Fwd: [PEN-L:35020] Enron recap

joanna bujes joanna.bujes at sun.com
Mon Feb 24 11:12:01 PST 2003



>X-Sender: dscanlan at pop3.oro.net
>Date: Mon, 24 Feb 2003 09:40:21 -0800
>To: Recipient List Suppressed:;
>From: Dan Scanlan <dscanlan at oro.net>
>Subject: [PEN-L:35020] Enron recap
>Reply-To: pen-l at galaxy.csuchico.edu
>Sender: owner-pen-l at galaxy.csuchico.edu
>
>This was posted by a California Nader group.
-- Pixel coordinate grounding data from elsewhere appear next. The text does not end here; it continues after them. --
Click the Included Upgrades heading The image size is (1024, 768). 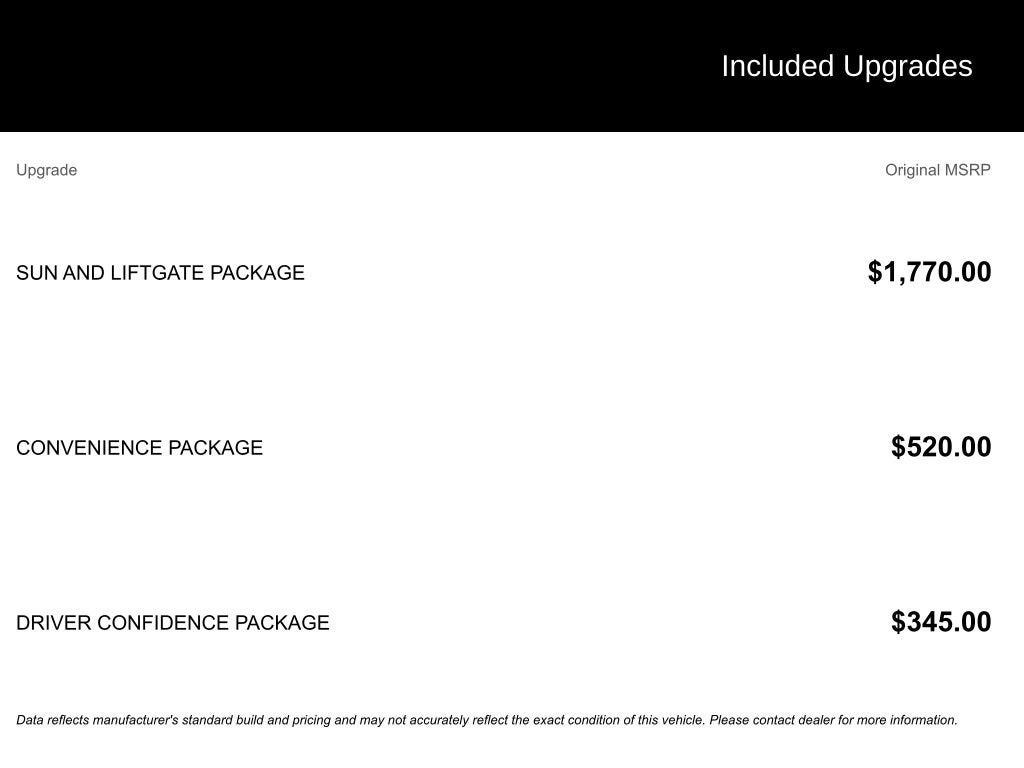pyautogui.click(x=846, y=66)
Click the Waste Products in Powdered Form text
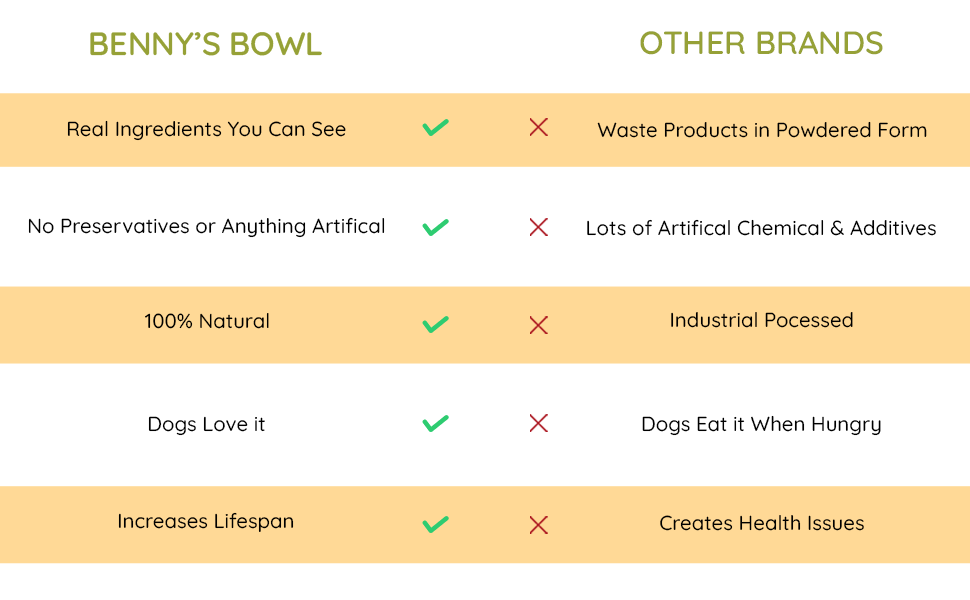970x600 pixels. point(762,130)
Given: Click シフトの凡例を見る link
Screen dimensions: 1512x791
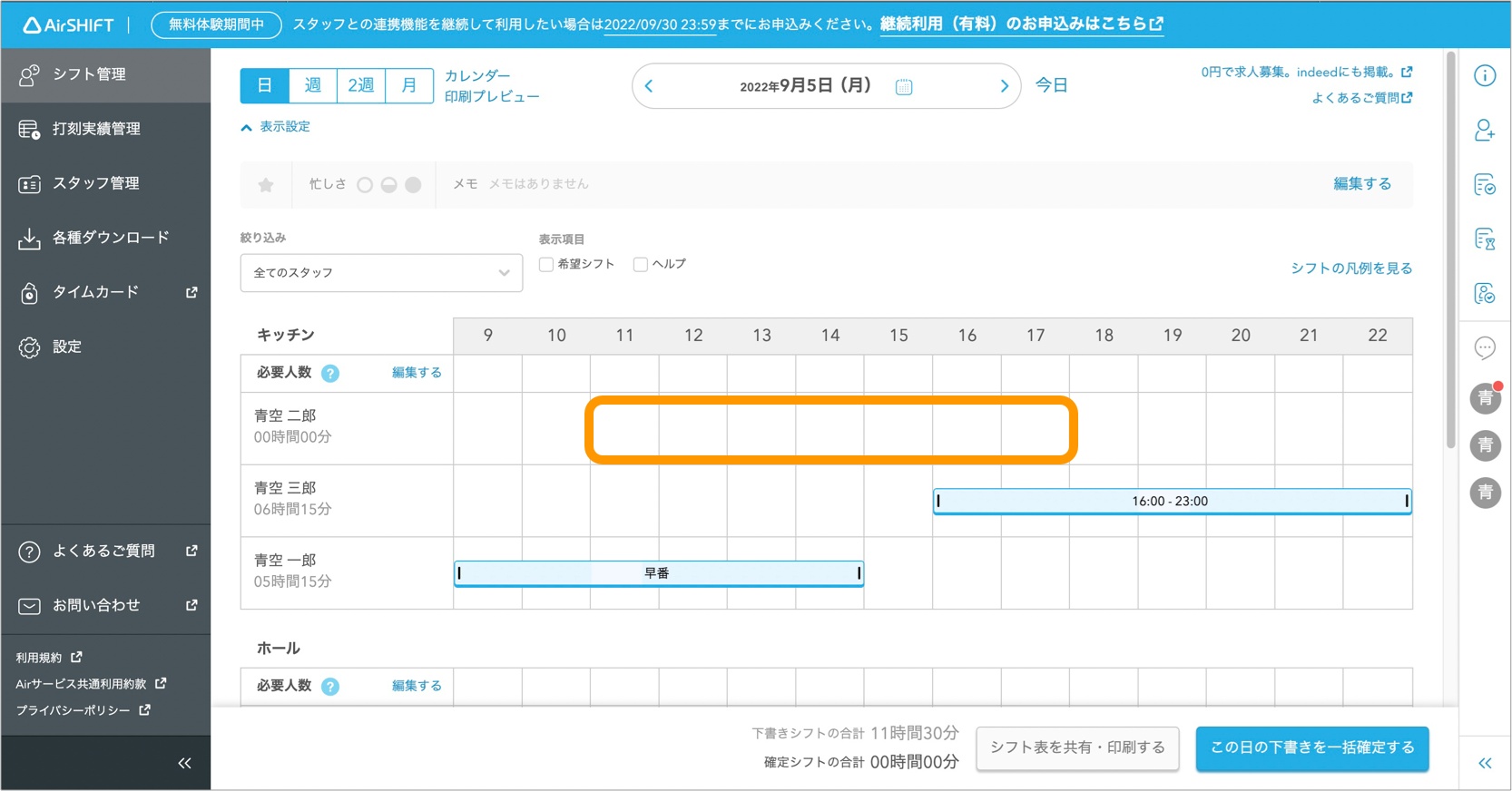Looking at the screenshot, I should coord(1350,269).
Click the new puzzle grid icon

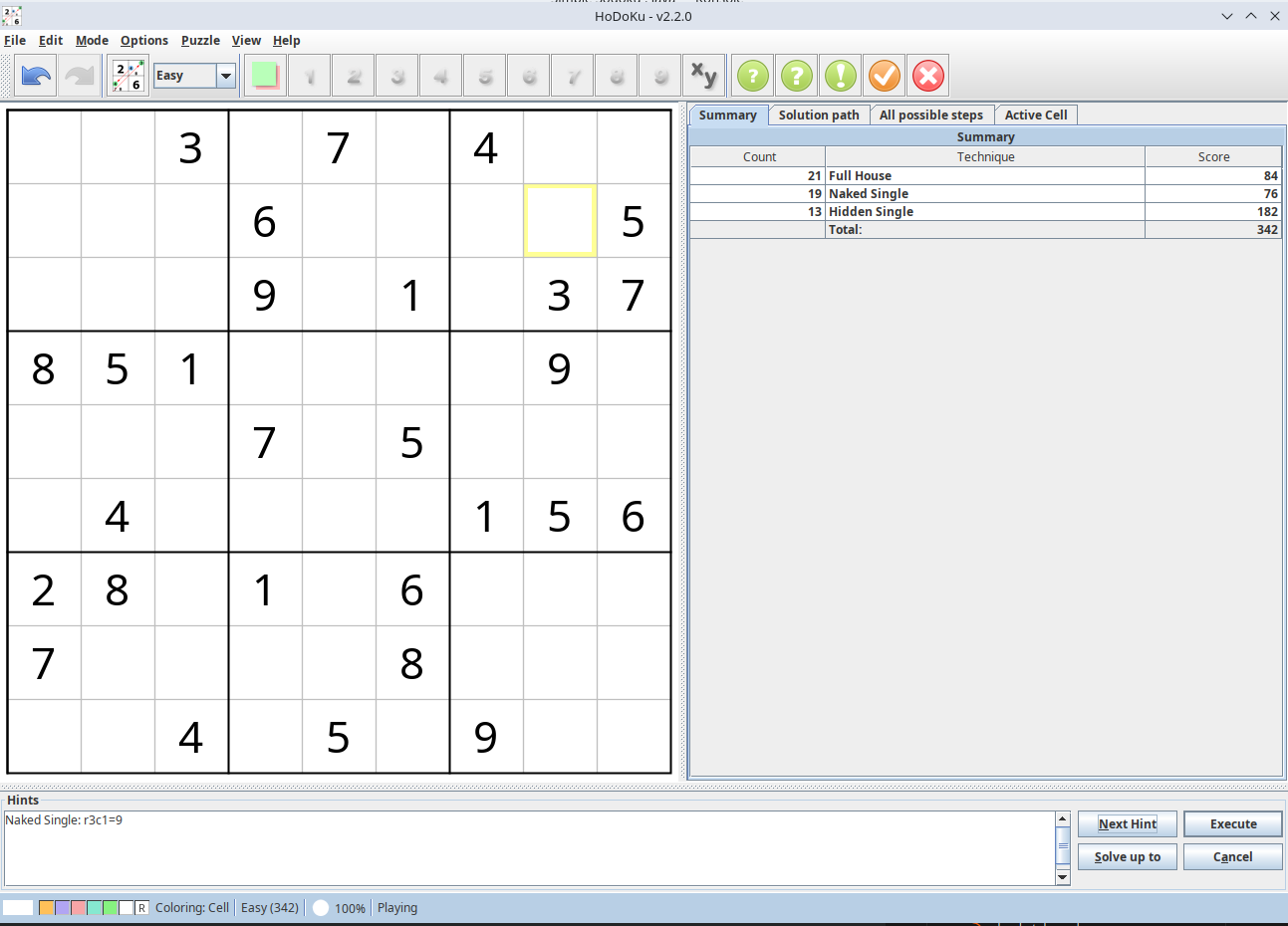tap(128, 76)
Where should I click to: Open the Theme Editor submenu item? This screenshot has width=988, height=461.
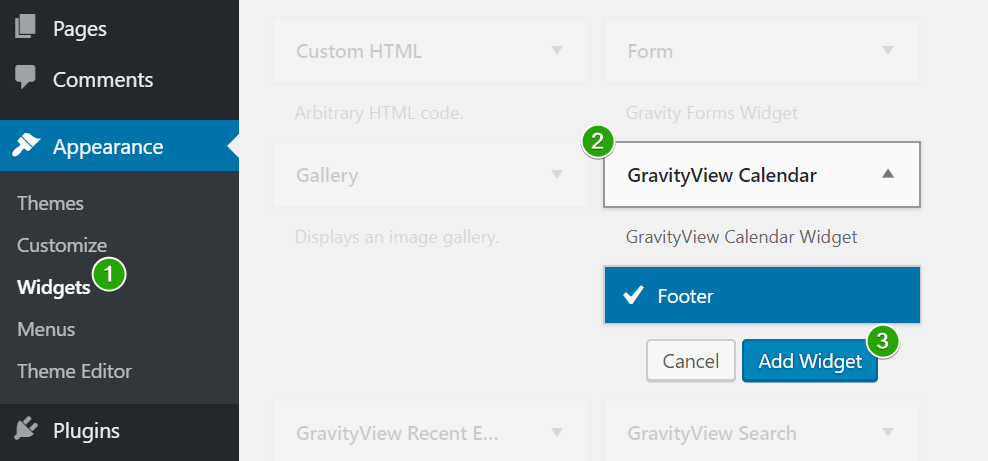tap(74, 371)
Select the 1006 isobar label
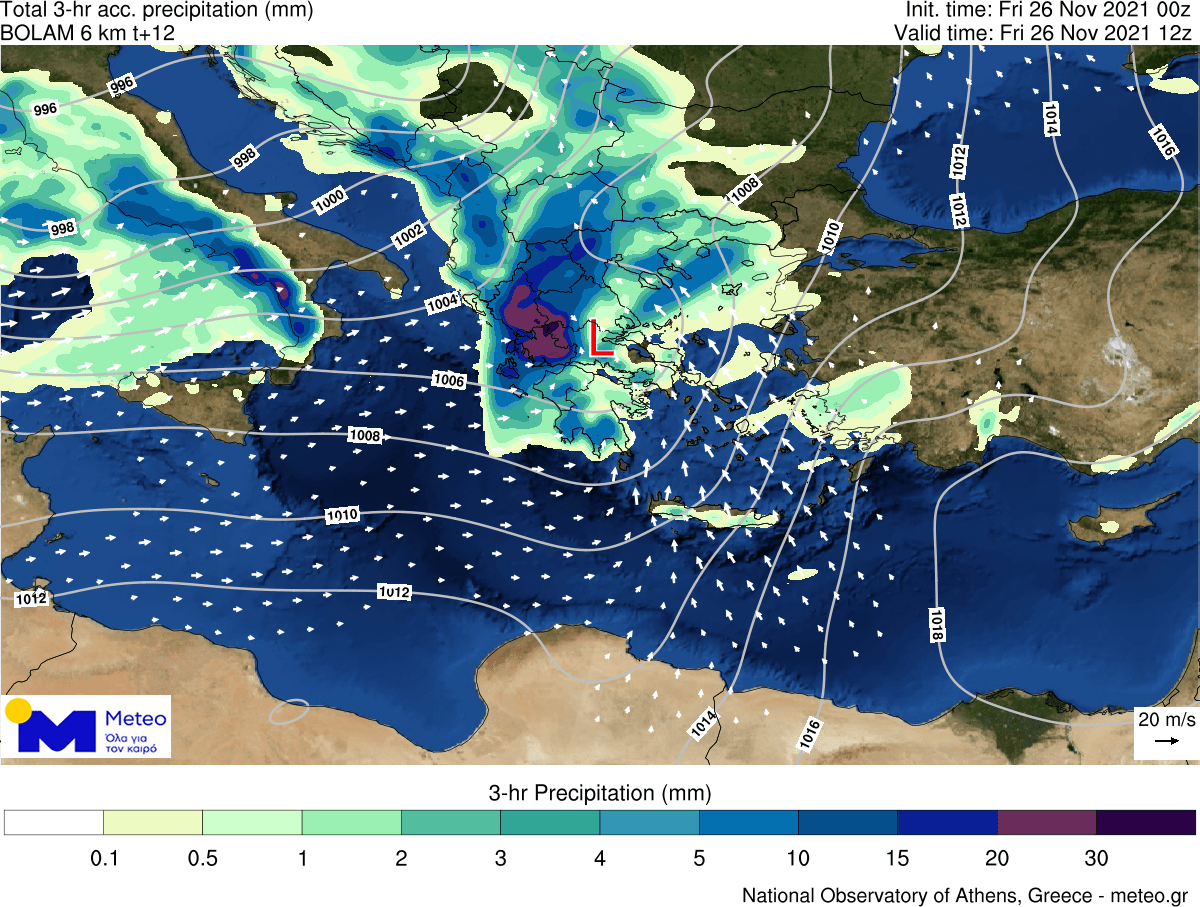1200x907 pixels. coord(449,380)
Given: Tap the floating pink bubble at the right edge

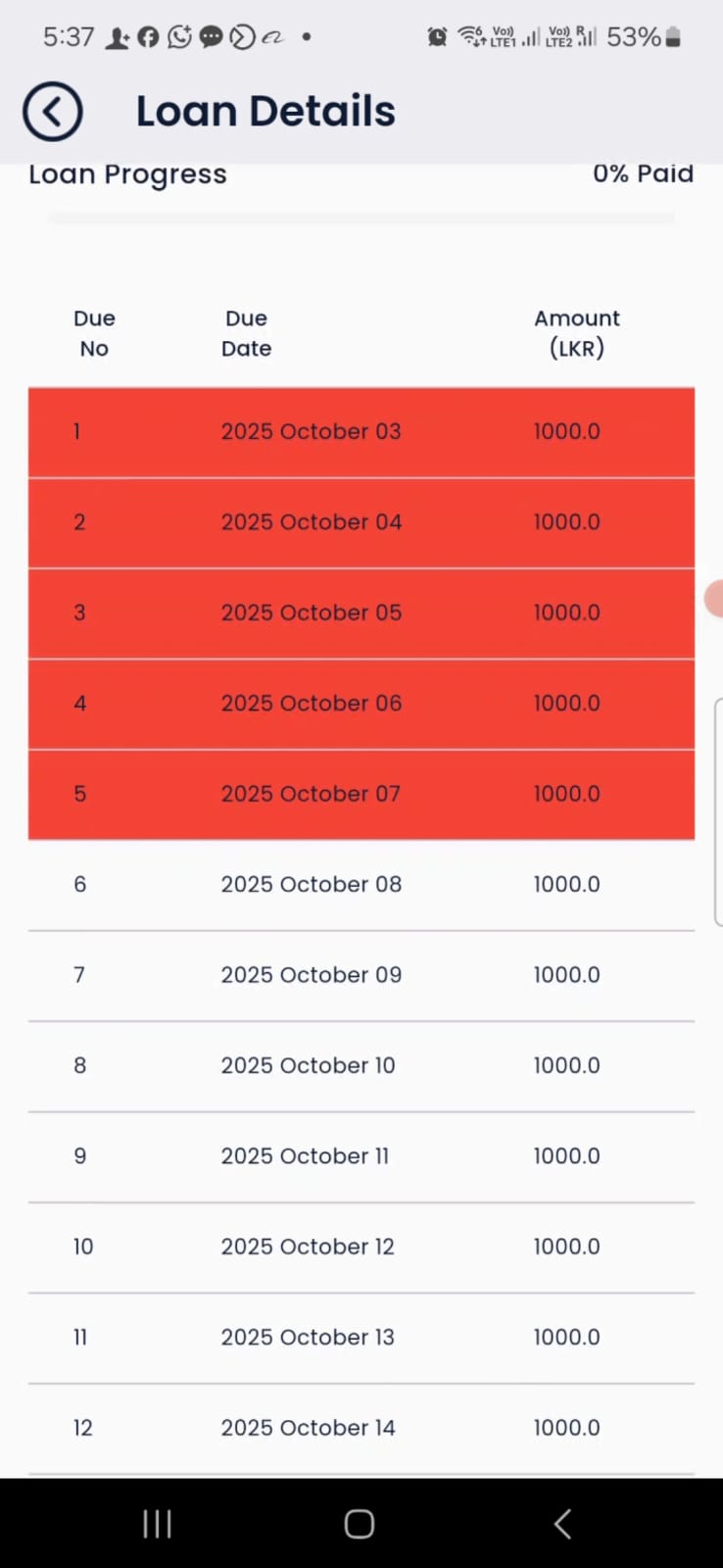Looking at the screenshot, I should coord(714,598).
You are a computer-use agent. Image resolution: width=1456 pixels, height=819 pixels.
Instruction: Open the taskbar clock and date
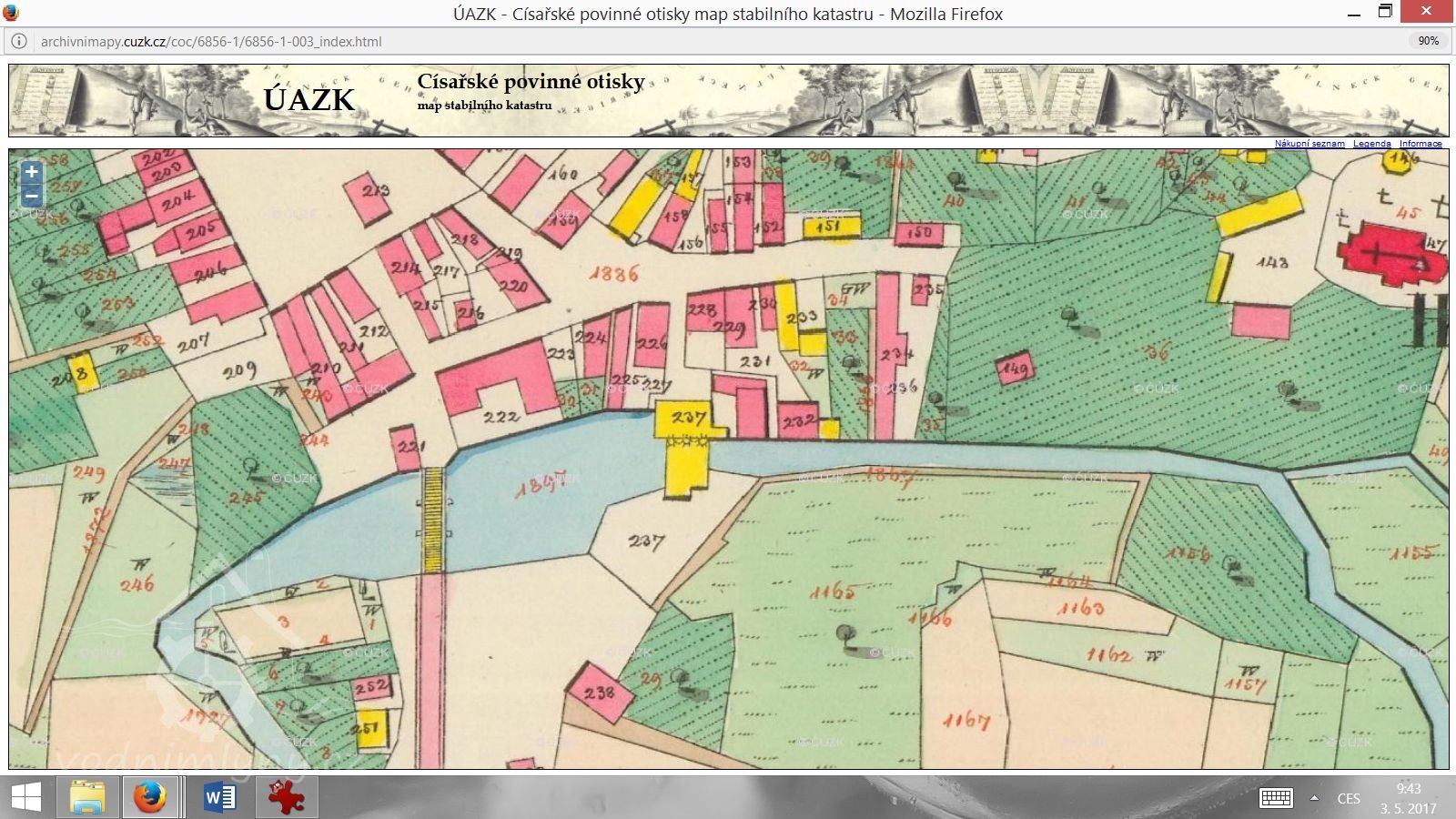coord(1408,798)
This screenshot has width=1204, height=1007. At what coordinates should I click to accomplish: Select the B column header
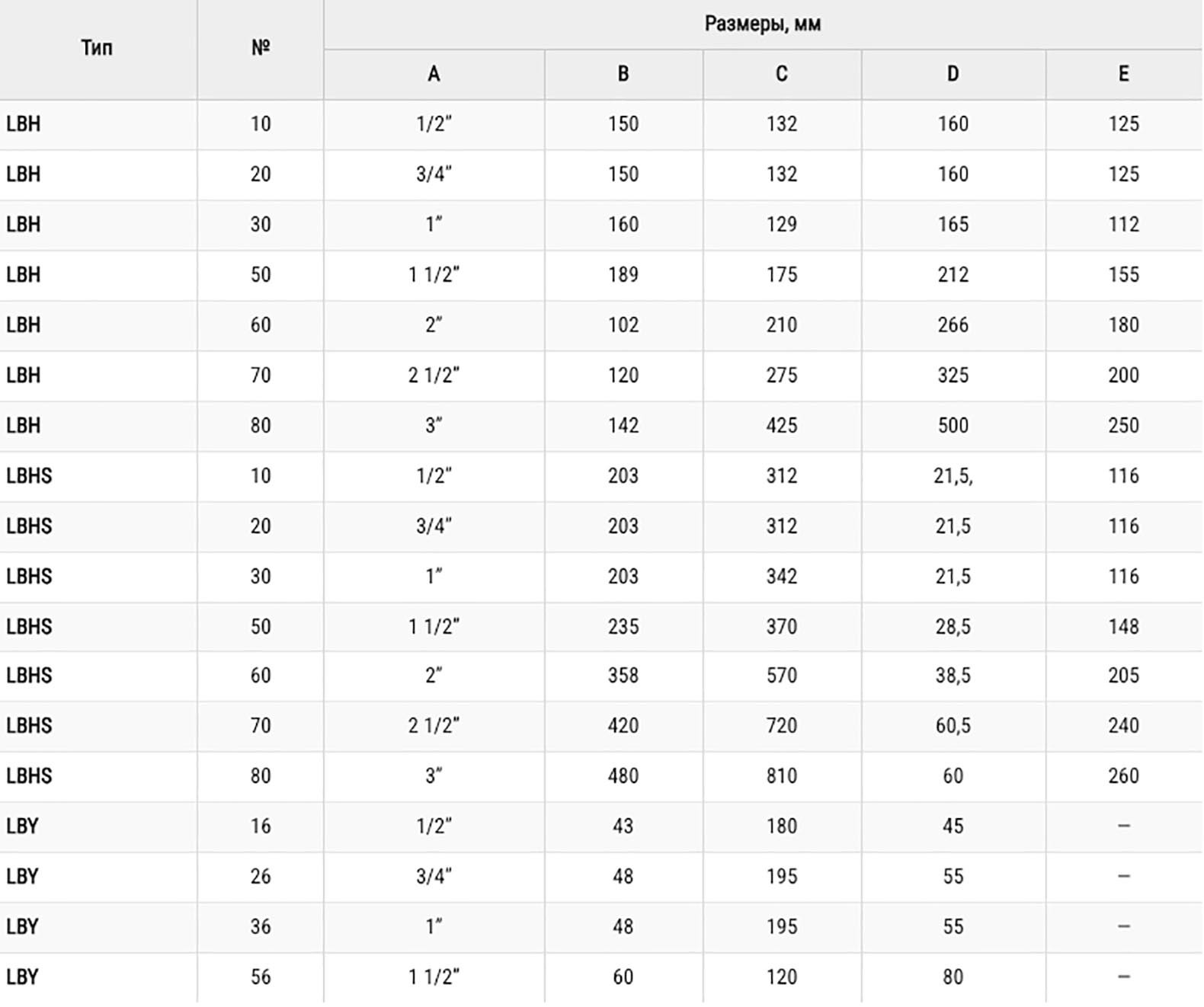coord(623,74)
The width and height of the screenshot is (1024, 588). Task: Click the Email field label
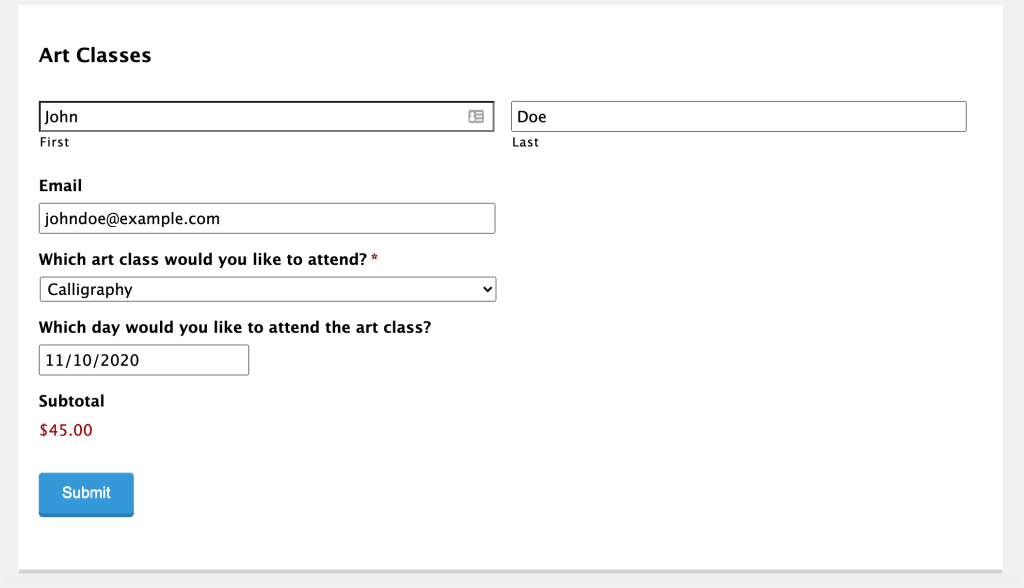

>("Nader 2000 | California" <nader-cal-news-owner at greens.org>)
>
>Enron: Under Cover of Dark and the War
>
> By Matt Bivens
>WASHINGTON (Moscow Times [Russia], Feb. 17) -- The Enron scandal has all
>but disappeared from view. Let's check in on it, shall we?
>
> You remember Enron: It claimed to be making and holding onto lots more
> money than it really was; it suckered people, including its own
> employees, into believing it was a success; its top executives paid
> themselves lavishly and then, when the pyramid shuddered, cashed out early.
>
> That's the usual chronology, but the 800-pound gorilla it omits is the
> summer of 2001 in California, when "energy traders" like Enron created a
> phony "energy crisis" in which, for the third summer in a row, they could
> ransom their energy for eye-poppingly outrageous sums.
>
> There's not much doubt left today that the California energy crisis was
> an Enron-esque game. Just 10 days ago, a fifth former Enron exec entered
> a federal guilty plea. He admits he and his colleagues intentionally
> defrauded Californians intentionally brought about those lucrative power
> outages.
>
> Enron, of course, wasn't alone. Traders over at Reliant Energy (just
> renamed Center point) have been caught on tape laughing about being the
> cause of power failures across the West Coast, and then under cover of
> dark sneaking away with the public's hard-earned money it was "cool" and "fun."
>
> So, game over, right? There's a consensus that 55 million Californians
> were ripped off by the Fraudster 500; now it's just a matter of doling
> out the jail time and the public shame, collecting what money can be
> recovered, and ordering regulators to prevent it recurring, right?
>
> Uh, no. For starters, Americans have forgotten Enron. We're too busy
> duct-taping our windows shut against the possibility of a chemical,
> biological or nuclear attack. The press derides the new government civil
> defence advice as "duct and cover", a joking reference to the old
> "duck-and-cover" Cold War drills, in which school kids would hide under
> their desks from Comrade Stalin, but that hasn't stopped hoarders from
> buying up all the flashlights and bottled water in my hometown.
>
> With no one watching, it's back to business as usual and the Bush
> administration is eager to do the bidding of the oligarchy -- sorry,
> wrong country -- of its favourite "campaign contributors." So those
> Reliant traders who thought themselves so "cool" earned their company a
> playful wrist slap: Their $13.8 million fine equals .03 percent of
> Reliant's (rape-of-California) 2001 revenues of $40.8 billion. If Reliant
> had [car]jacked a Mercedes, this would be equivalent to a judge ordering
> it to keep the car but return any change found behind the seat.
>
> The fine was set by the Federal Energy Regulatory Commission, or FERC,
> and for anyone who missed the point, the White House just appointed a new
> FERC commissioner: Joseph Kelliher, a former aide to Vice President Dick
> Cheney. Kelliher was the Enron "go-to" guy -- he was once handed Enron's
> "dream list" of government policies and dutifully relayed it to Boss Cheney.
>
> Meanwhile, the man who used to run Enron's corrupt energy trading
> division is not only not in trouble, he's secretary of the U.S. Army
> that, incredibly, makes him the man in charge of the Army budget. Ken
> Lay, the former Enron chief, is also doing well. He's having a day in
> court soon because he's suing the U.S. government. He and his wife think
> the U.S. tax authorities owe them $130,000 from the mid-1980s.
>
> So this is why they say the first casualty of war is truth.
>--
>-------------------------------------------------------
>Drop Bush, Not Bombs!
>-------------------------------------------------------
>
>"During times of universal deceit,
>telling the truth becomes a revolutionary act."